Stating that this condition had resulted in massive job losses in a sector, Stalin said it had an adverse impact on handloom weavers in the cooperative sector as they wer not able to procure yarn and supply the same to their members for the weaving of cloth.
As an immediate measure, he suggested that stock declaration for cotton and yarn be made mandatory for all spinning mills so that ginners and cotton traders can obtain actual data on cotton and yarn availability.
The chief minister said he had brought the issue to the notice of Union finance minister Nirmala Seethraman and textile, commerce and industry minister Piyush Goyal.
"The Union government took note of the situation and our request and notified the withdrawal of import duty levied on cotton till September 30. As it takes more than three months for the consignment to reach Indian ports after the contract is entered into, effectively import duty waiver will be available only till June 30," he added.

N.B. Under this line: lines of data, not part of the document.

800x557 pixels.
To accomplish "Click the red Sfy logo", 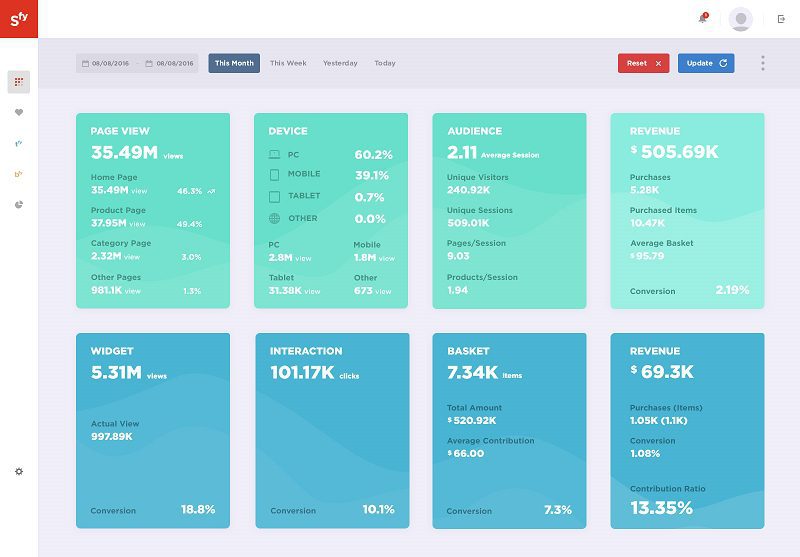I will (x=18, y=19).
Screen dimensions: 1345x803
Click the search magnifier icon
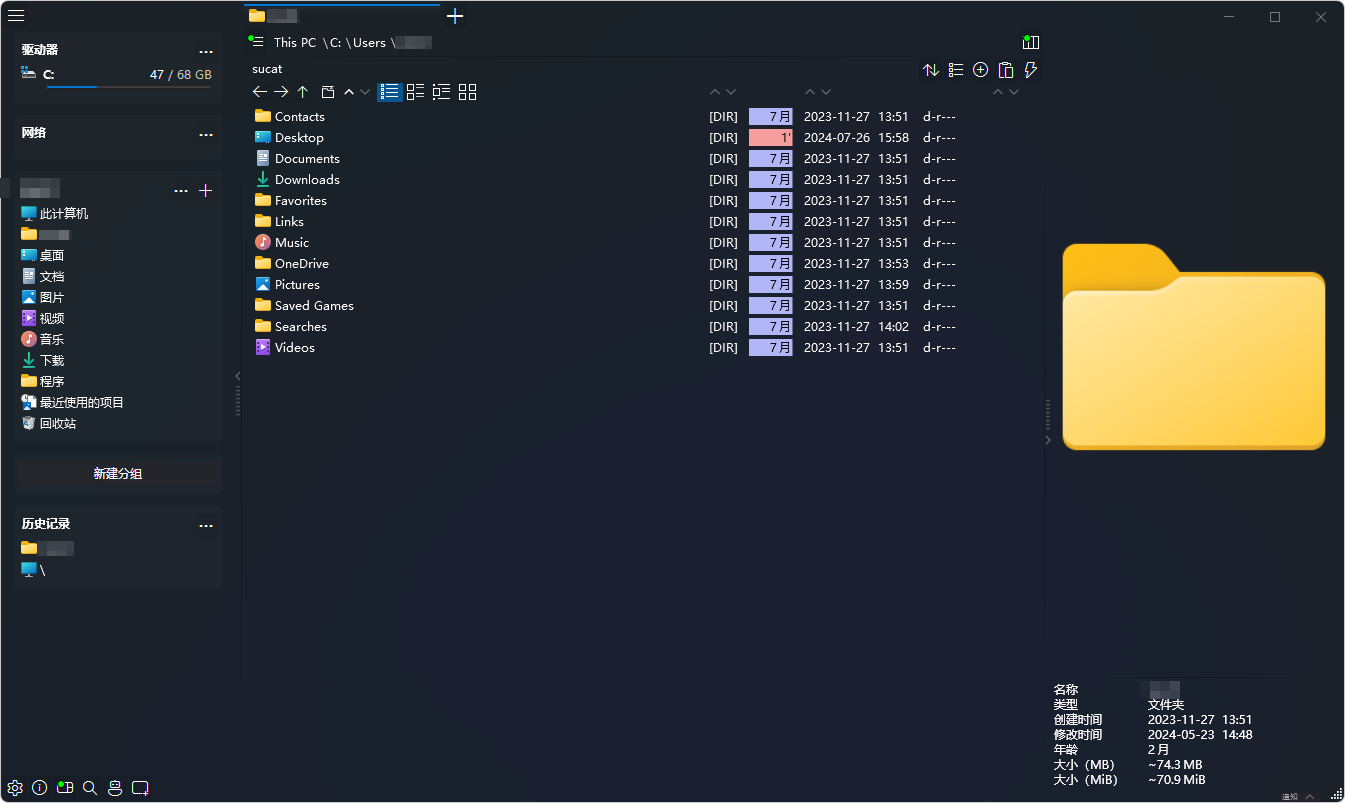tap(90, 788)
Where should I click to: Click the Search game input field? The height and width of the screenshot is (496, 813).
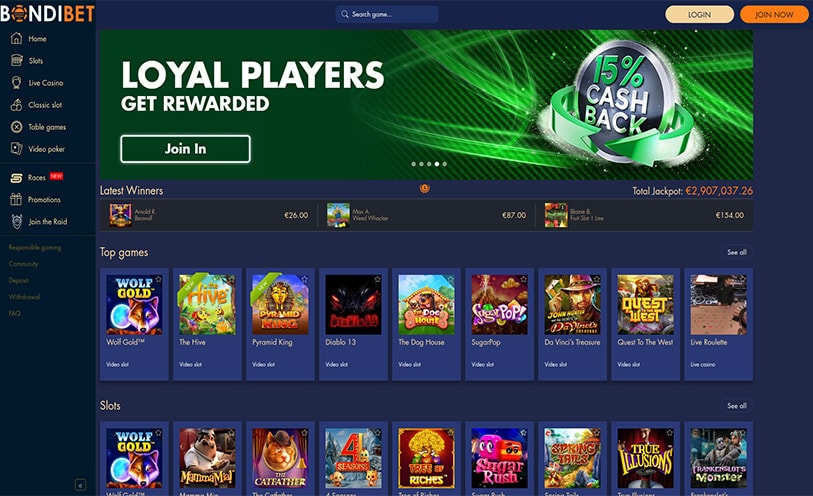[x=387, y=15]
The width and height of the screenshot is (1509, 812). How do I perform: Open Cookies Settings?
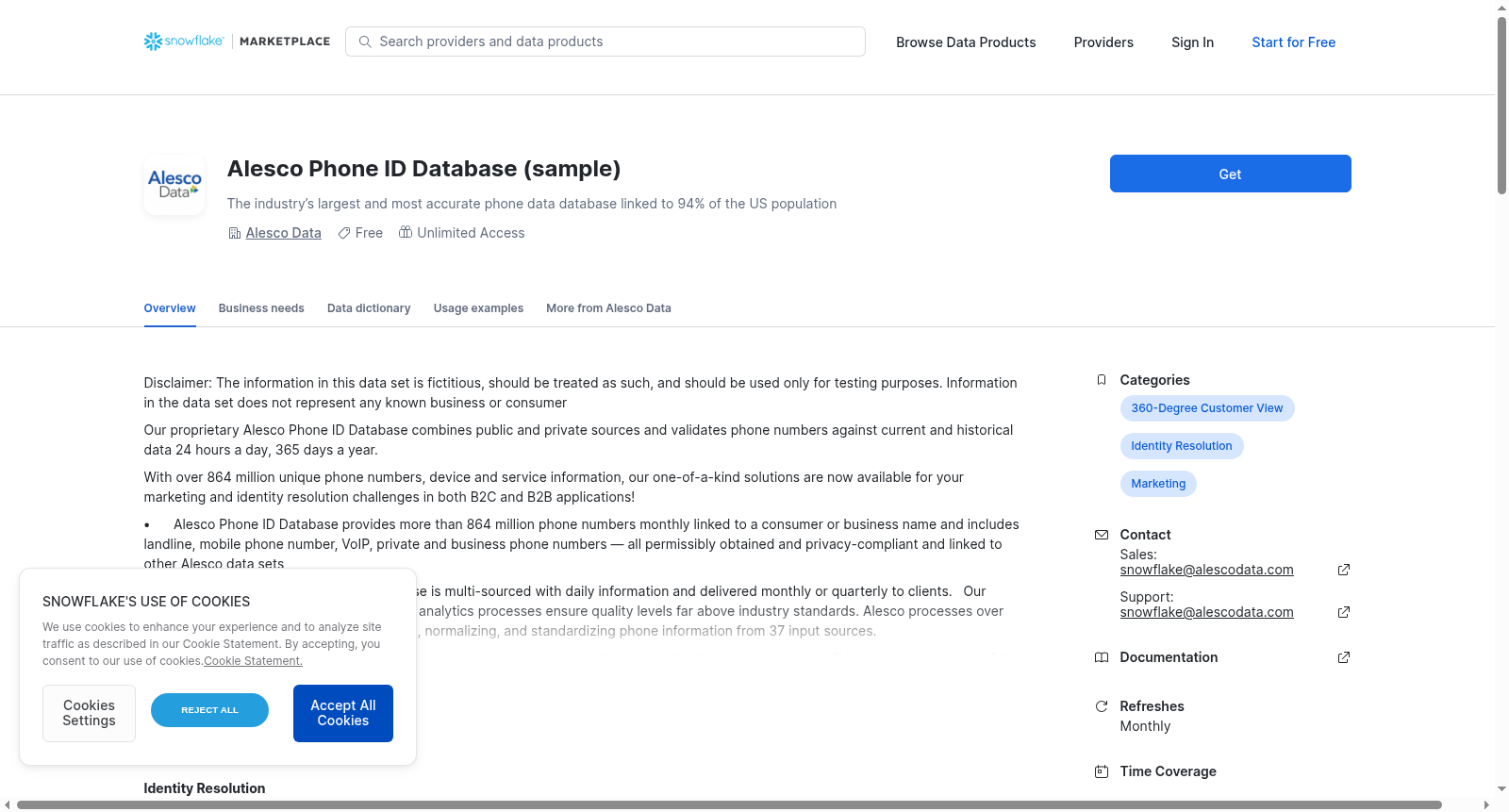point(89,713)

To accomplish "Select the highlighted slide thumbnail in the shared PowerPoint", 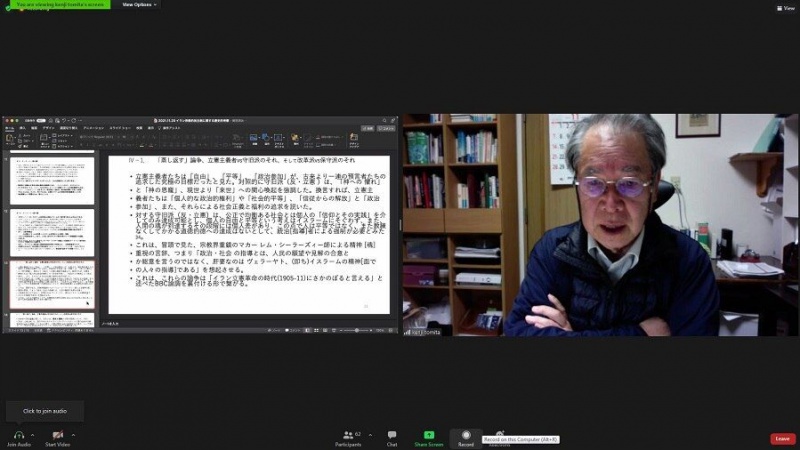I will click(52, 285).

The chief minister stated the banks currently provide a cash credit limit to the spinning mills for the purchase of cotton only for three months while the cotton availability with the farmers extends up to four months.
Therefore, he suggested that the cash credit limit of the spinning mills to purchase cotton be extended for eight months in a year. Similarly, margin money sought by the banks at 25% of purchase value may be reduced to 10% since banks are calculating the purchase stock value at lesser rates than the actual purchase/market rates in the market.